* _DO THIS_: Copy the records from the line containing "The image size" through the line containing "The width and", and leave out the pictures.

* _INPUT MATERIAL_:
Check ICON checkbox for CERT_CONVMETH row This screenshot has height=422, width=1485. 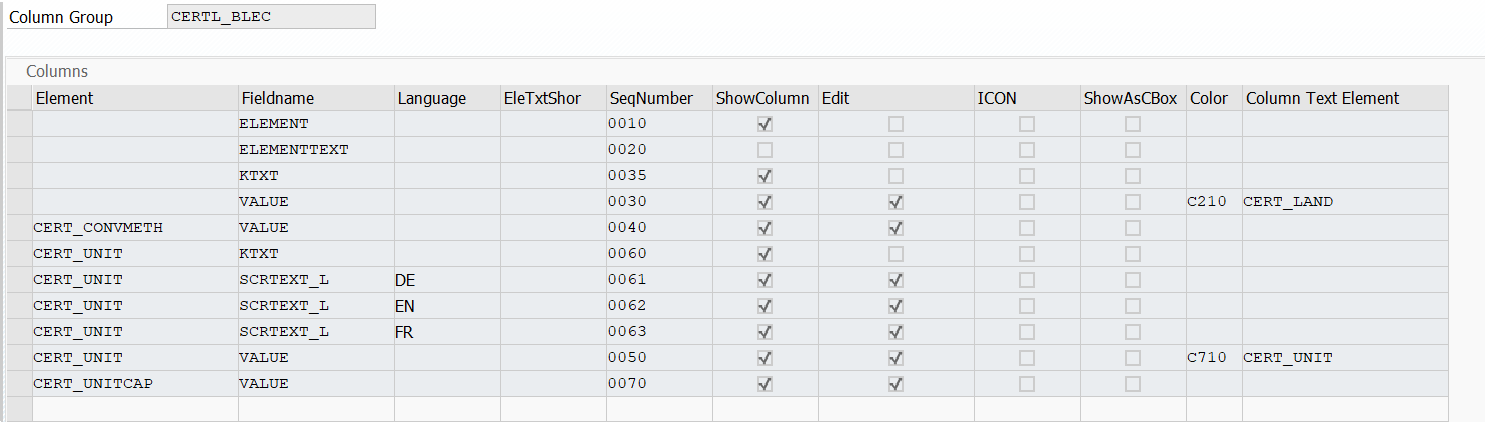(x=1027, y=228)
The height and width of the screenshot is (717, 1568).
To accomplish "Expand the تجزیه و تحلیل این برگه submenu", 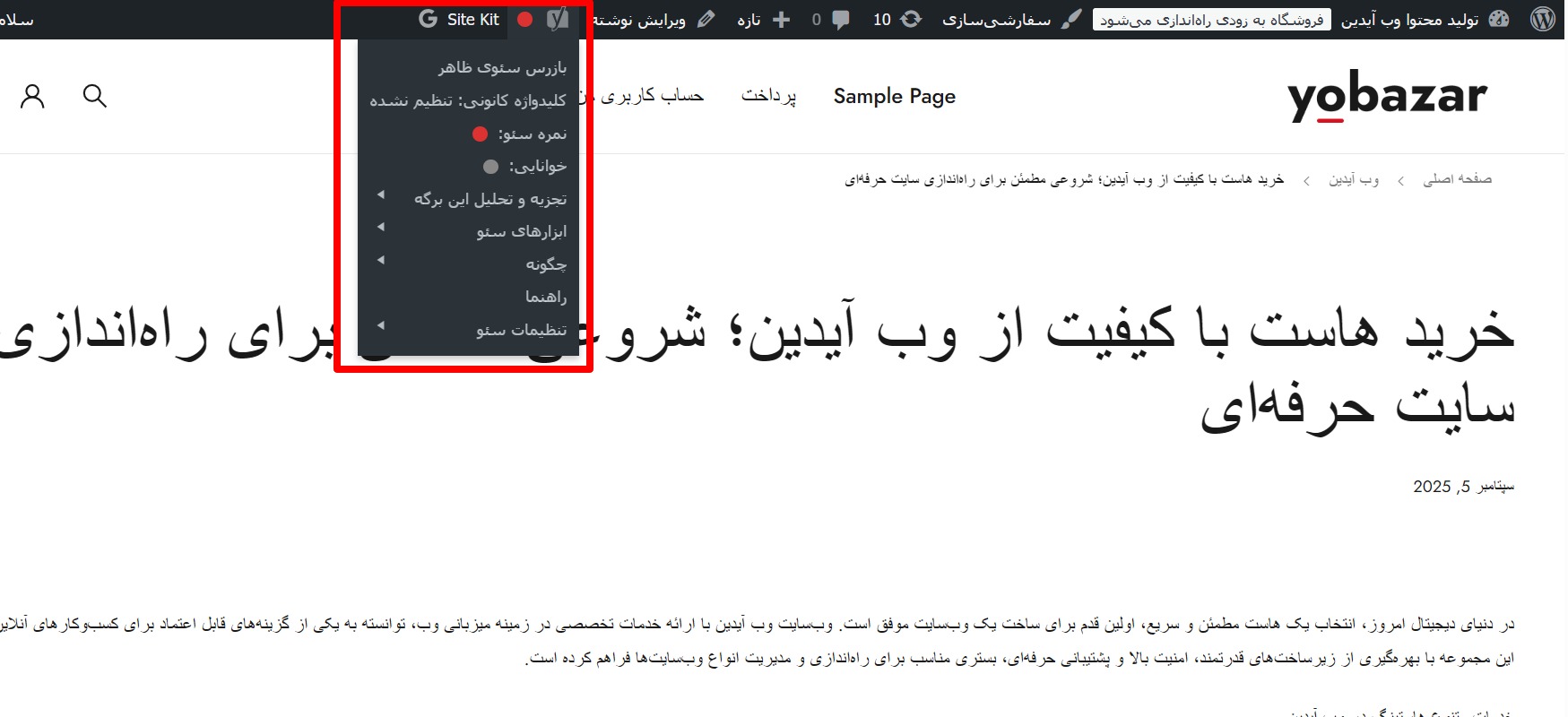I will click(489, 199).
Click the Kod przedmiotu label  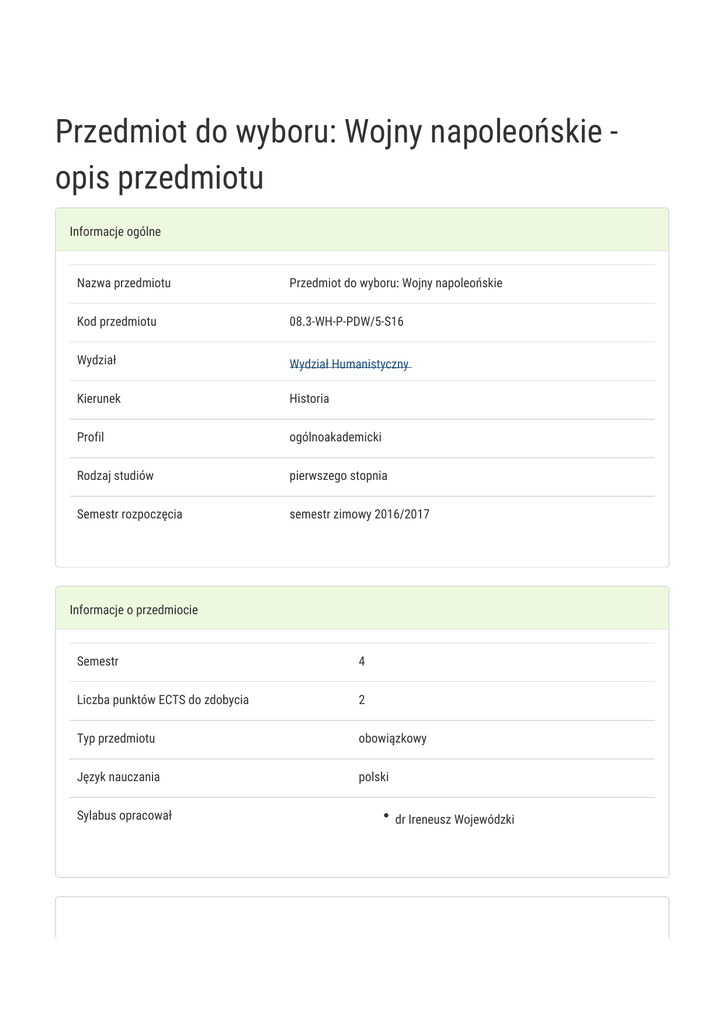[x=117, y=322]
...
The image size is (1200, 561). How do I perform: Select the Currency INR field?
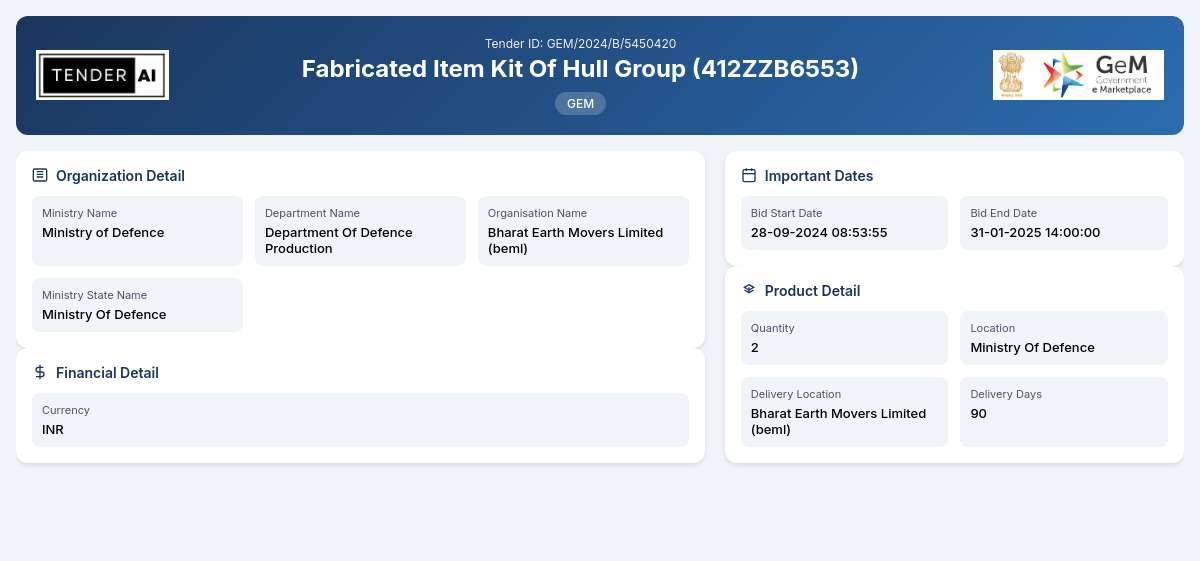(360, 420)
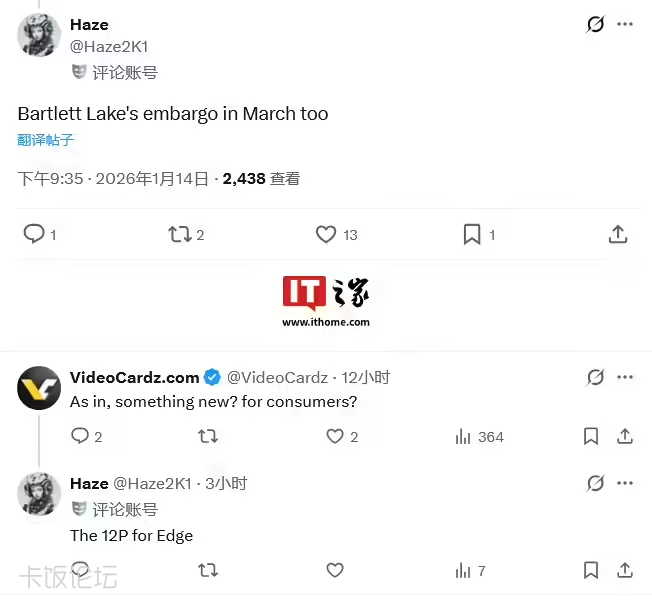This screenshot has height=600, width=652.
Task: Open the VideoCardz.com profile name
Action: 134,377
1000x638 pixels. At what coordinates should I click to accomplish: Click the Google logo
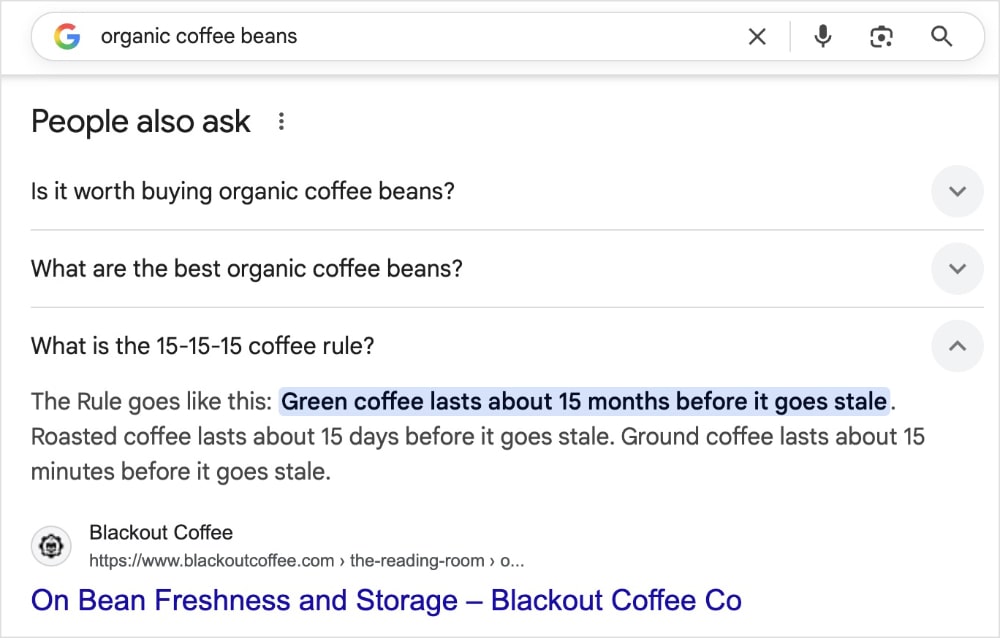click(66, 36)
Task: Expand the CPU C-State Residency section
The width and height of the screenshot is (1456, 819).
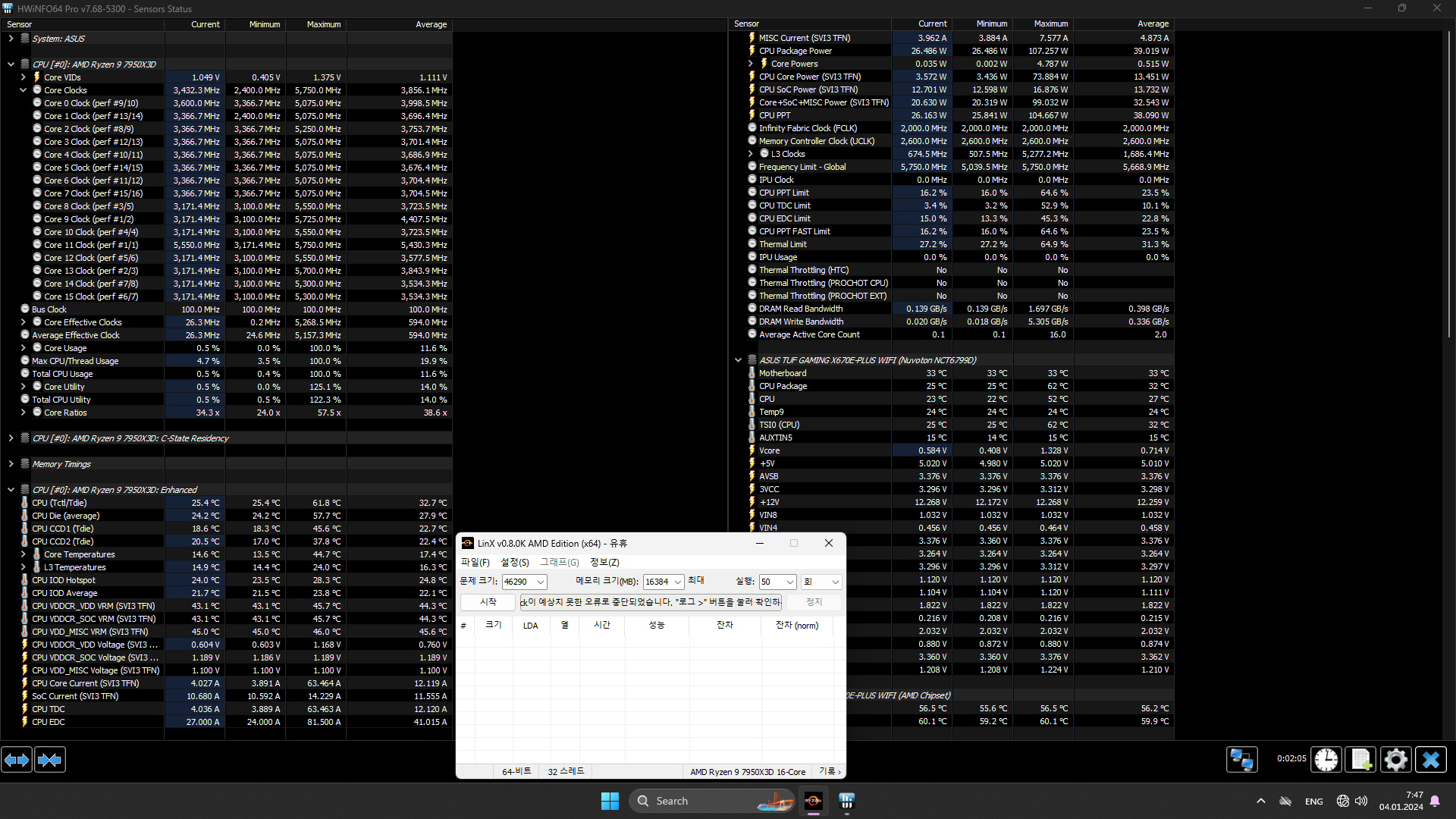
...
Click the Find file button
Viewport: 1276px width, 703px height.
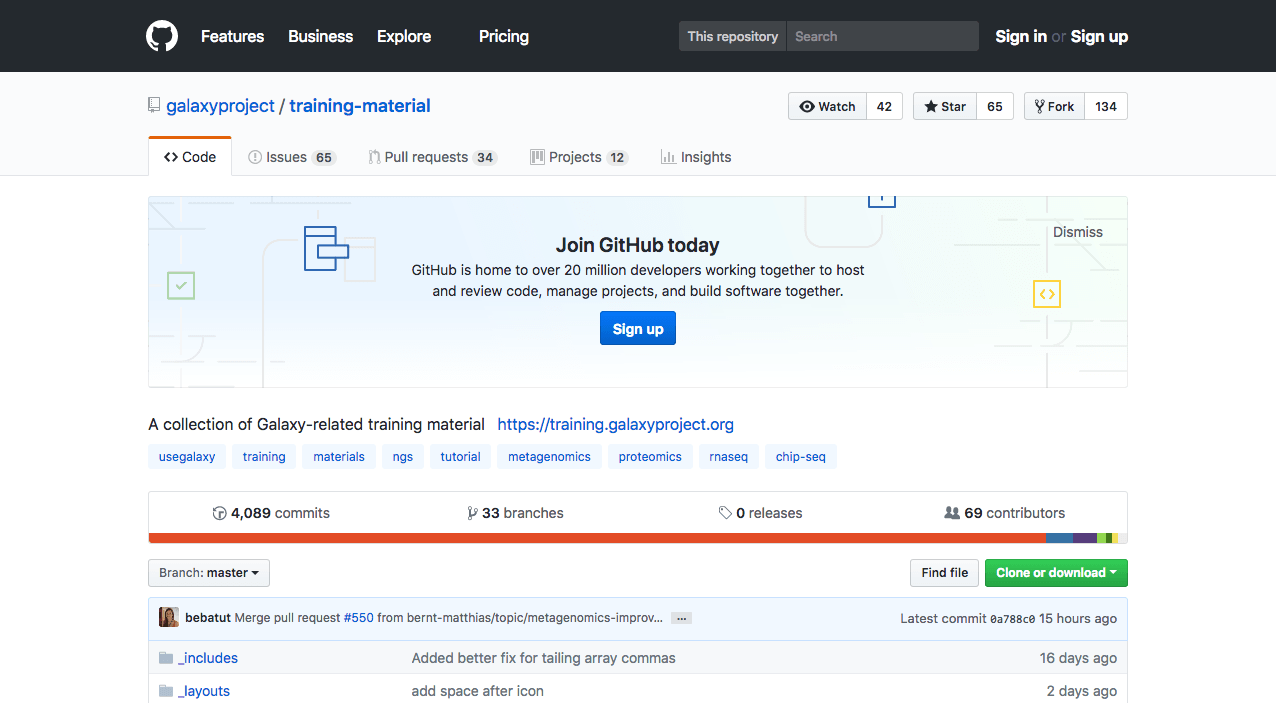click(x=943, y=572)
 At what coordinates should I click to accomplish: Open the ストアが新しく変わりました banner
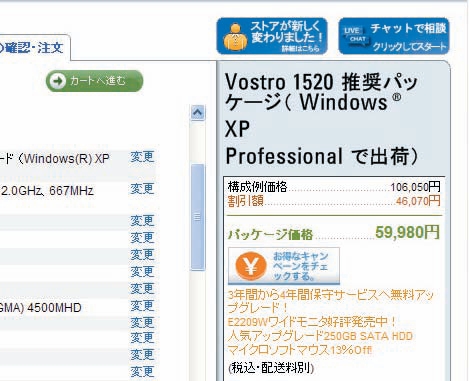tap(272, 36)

* _EXERCISE ANSWER_:
The image size is (1200, 561). How do I perform: Select the Currency INR field?
(360, 420)
This screenshot has height=600, width=652.
Task: Open the VideoCardz.com profile name
Action: 134,377
1000x638 pixels. At what coordinates should I click to accomplish: Click the Google logo
click(66, 36)
Task: Expand the CPU C-State Residency section
The width and height of the screenshot is (1456, 819).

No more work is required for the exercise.